McDonalds Hamburgers Cost Just 15 Cents

While the fast-food giant first launched in 1940, the iconic Golden Arches logo wasn’t introduced until 1953 at a location in Phoenix, Arizona. The photo here shows a McDonald’s drive-in in 1956. The restaurant advertised hamburgers for just 15 cents. Due to inflation, things cost considerably less in the ’50s than they do today. The average price for a gallon of gas was 18 cents in 1950 and 25 cents by the end of the decade. In 1959, a new car cost on average $2,200. A one-carat diamond ring was $399. 
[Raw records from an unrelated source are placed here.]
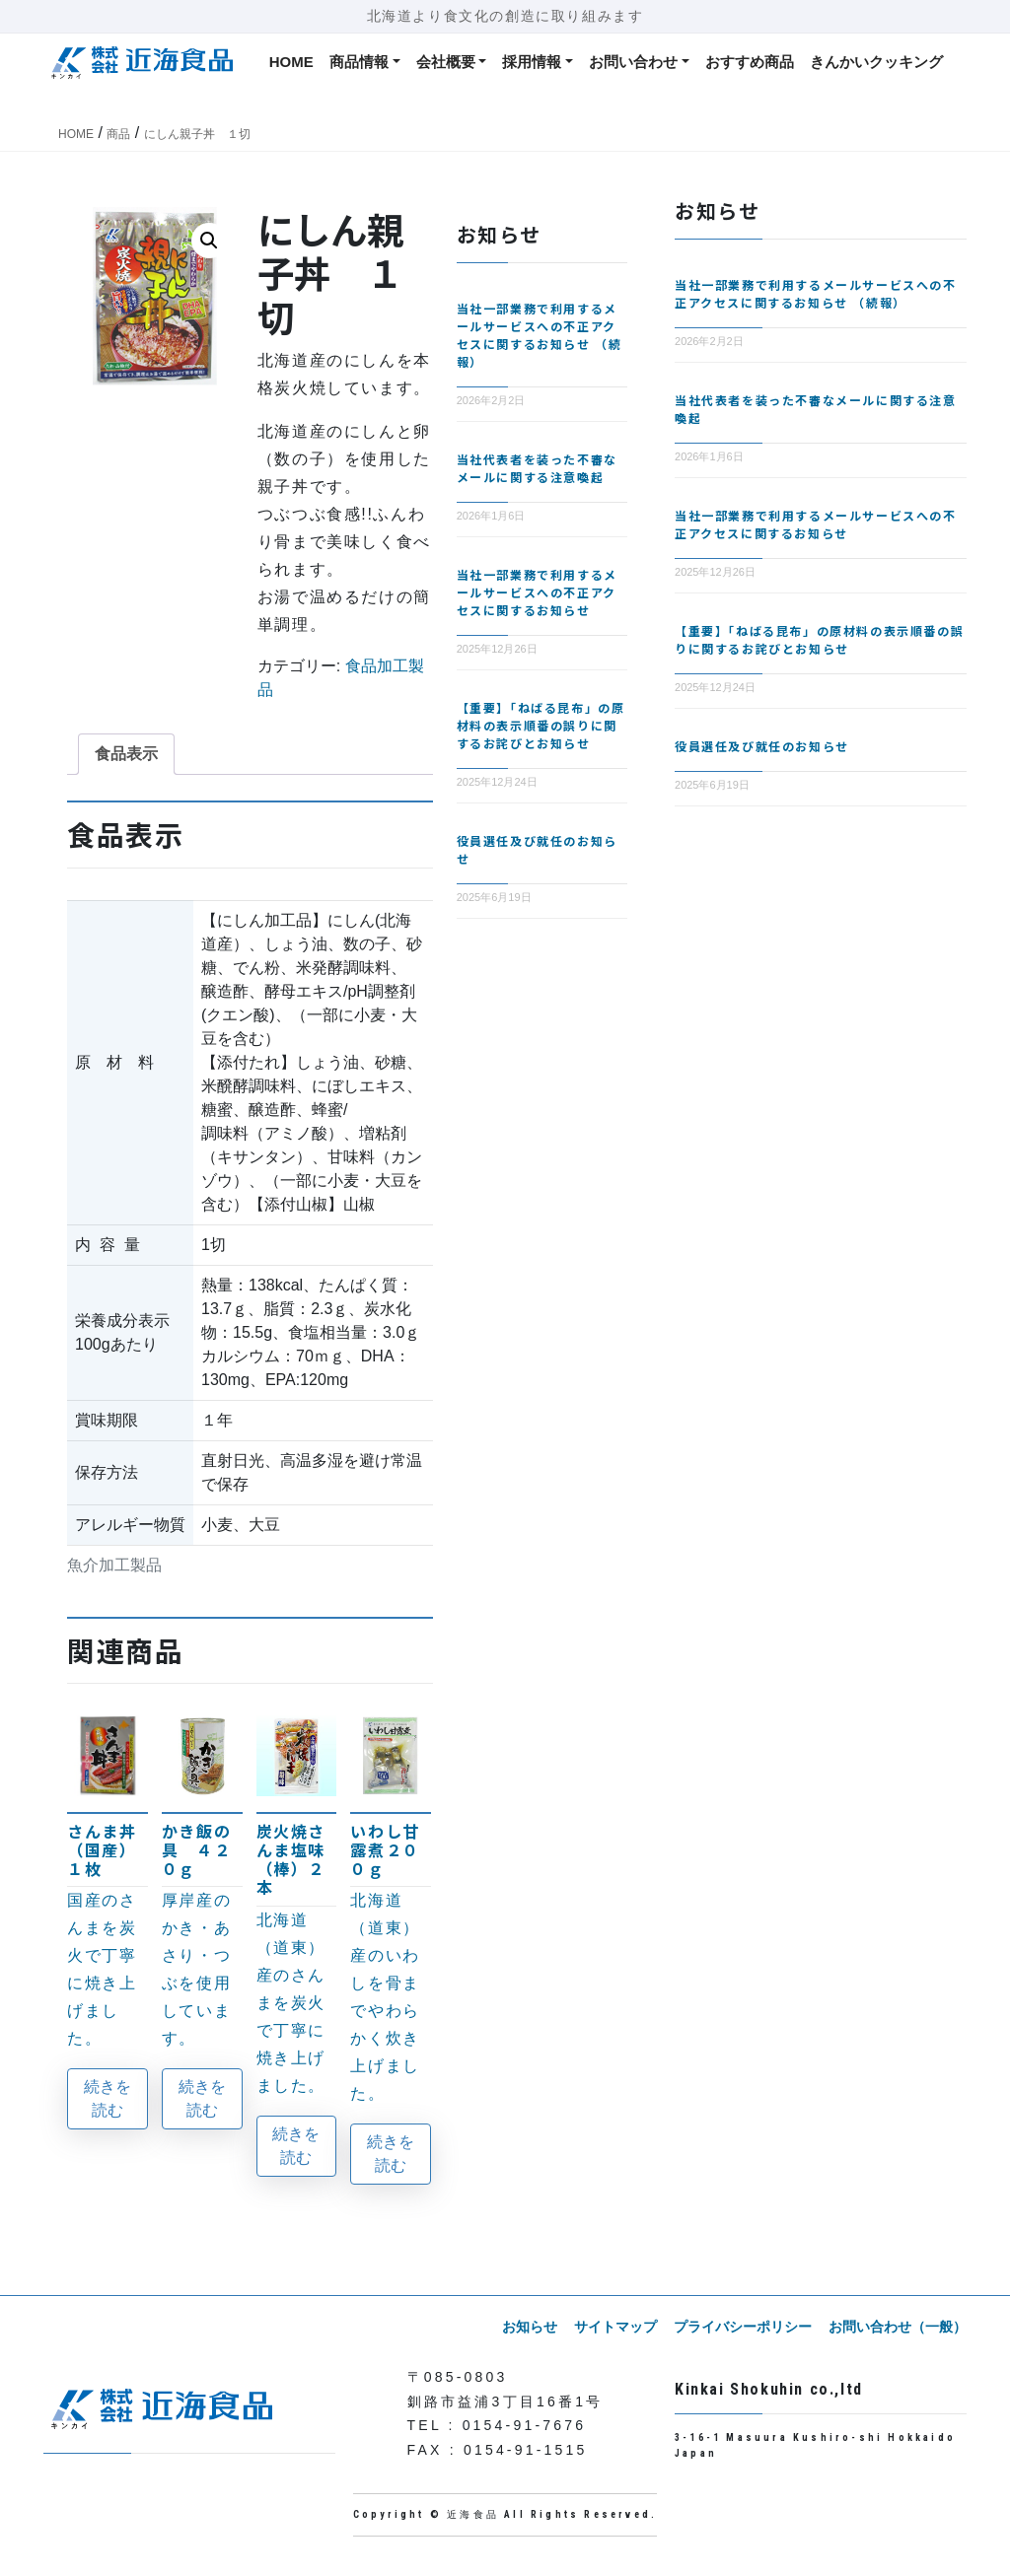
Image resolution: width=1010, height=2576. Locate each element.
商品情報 (359, 61)
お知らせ (532, 2326)
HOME (291, 61)
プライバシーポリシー (744, 2326)
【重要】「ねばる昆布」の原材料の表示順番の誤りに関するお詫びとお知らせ (541, 725)
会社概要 (445, 61)
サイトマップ (617, 2326)
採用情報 (531, 61)
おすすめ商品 (749, 61)
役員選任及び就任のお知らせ (762, 745)
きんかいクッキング (876, 61)
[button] (209, 240)
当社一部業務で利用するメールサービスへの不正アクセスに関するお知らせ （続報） (539, 335)
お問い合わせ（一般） (898, 2326)
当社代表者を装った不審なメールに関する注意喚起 (537, 468)
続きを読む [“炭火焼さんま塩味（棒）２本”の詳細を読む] (296, 2145)
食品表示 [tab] (126, 753)
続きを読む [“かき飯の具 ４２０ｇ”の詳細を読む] (202, 2098)
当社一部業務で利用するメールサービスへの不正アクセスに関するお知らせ (537, 592)
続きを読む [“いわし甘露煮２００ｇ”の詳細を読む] (390, 2153)
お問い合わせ (633, 61)
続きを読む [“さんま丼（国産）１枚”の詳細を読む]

Buying A House Wasn’t Incredibly Hard

Back in the 1950s, unlike today, buying a home for your family wasn’t entirely out of the question for most people. While homes cost lifetime amounts of money these days, forcing many people to rent, in 1950, the average home only cost around $14,000. Not only could people afford houses, but they could also pay them off relatively early and not spend their whole lives paying their mortgage.

Incidentally, that 18 cent gallon of gasoline would be $1.96 today, and the $14,000 house would be $153,000 – both far less than today’s inflated prices.

👉  Snoopy is back at his typewriter:


👉  A sign for the times:

👉  Today’s close, “Grace That’s Worth the Wait,” is from The Story by Zondervan.

“Now the Lord was gracious to Sarah as he had said, and the Lord did for Sarah what he had promised. Sarah became pregnant and bore a son to Abraham in his old age . . . Abraham was a hundred years old when his son Isaac was born to him” (Genesis 21:1-2, 5).

When has God called you to blind obedience? To act according to a pretty bare-bones call or command? Maybe you’re in such a season right now, putting one foot in front of the other and watching for evidence of God’s reassuring presence.

God had told Abraham, “Go!” God didn’t specify the where. God had promised Abraham both a son of his own as heir and descendants as countless “as the sand on the seashore” (Genesis 22:17). God didn’t specify the when.

Whenever we step out with unanswered questions, that space where we wish there were answers is actually room for faith, room for trust. And God will never disappoint. Great is his faithfulness. Great is his grace.

Step out in faith, expecting your gracious Father to do the good he loves to do for his children.